─── Dataset records
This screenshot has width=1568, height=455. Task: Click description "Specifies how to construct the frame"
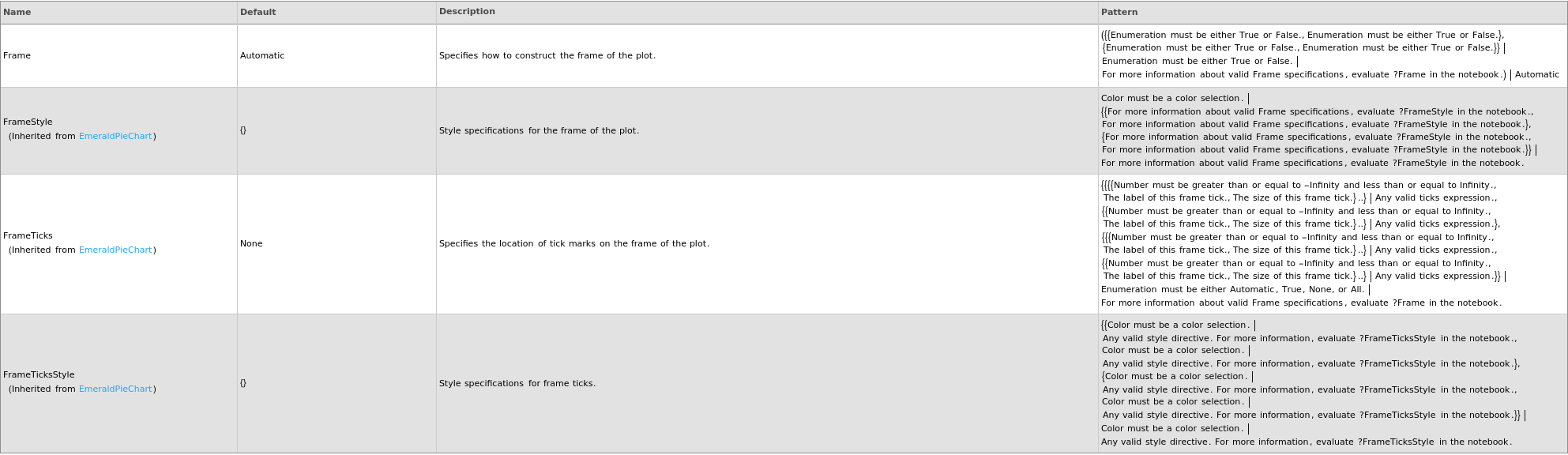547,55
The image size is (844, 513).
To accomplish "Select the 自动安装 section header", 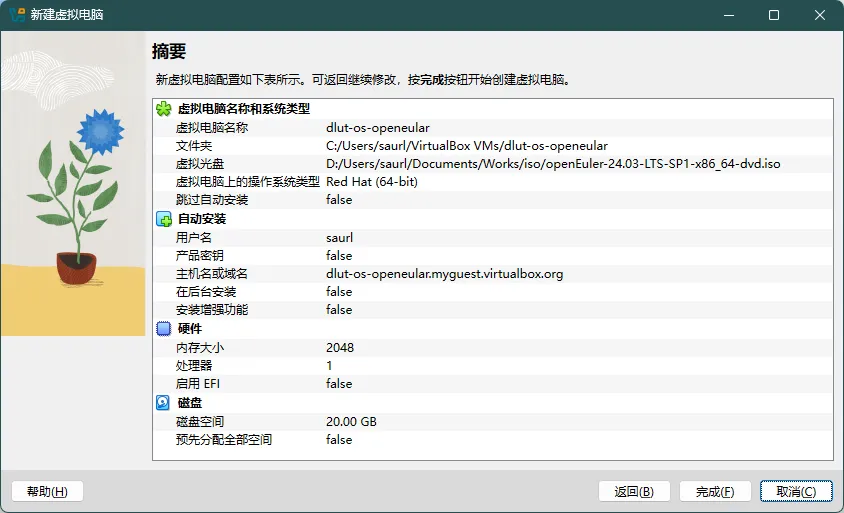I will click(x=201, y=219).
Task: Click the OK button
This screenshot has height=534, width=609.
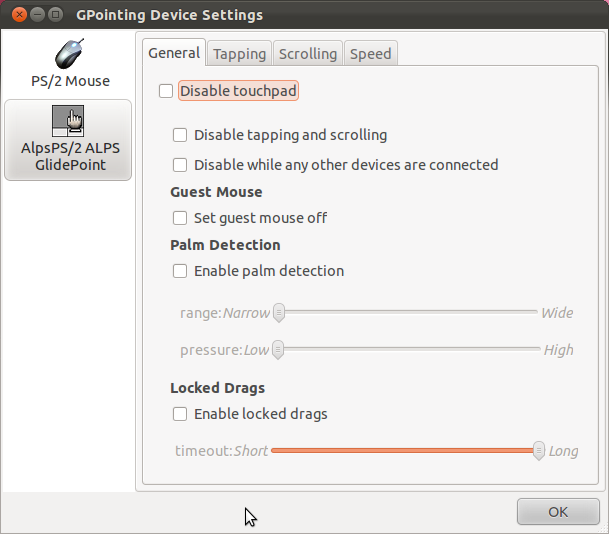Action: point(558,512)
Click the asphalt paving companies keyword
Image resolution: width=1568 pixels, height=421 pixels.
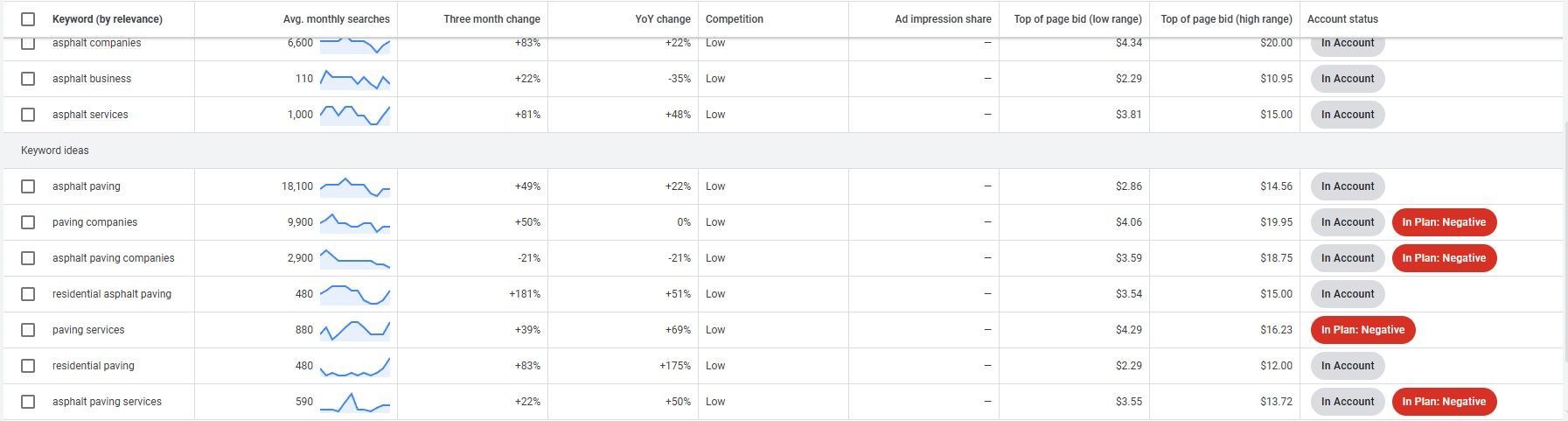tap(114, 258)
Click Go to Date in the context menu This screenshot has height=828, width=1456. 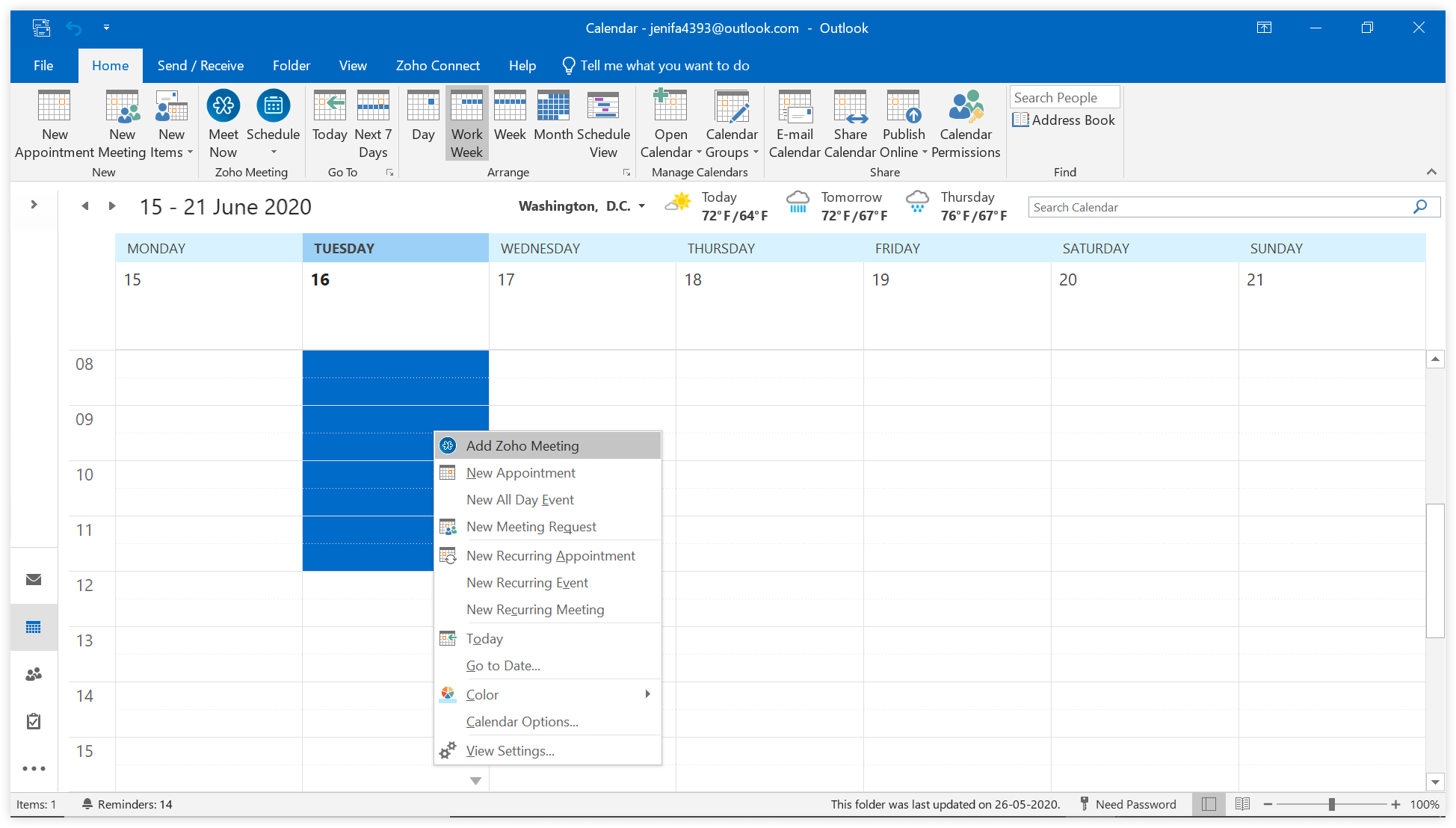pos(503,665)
──────
How many lines of the listing contain the word "Task"? Case counts, so give only the number.

> [Right answer] 2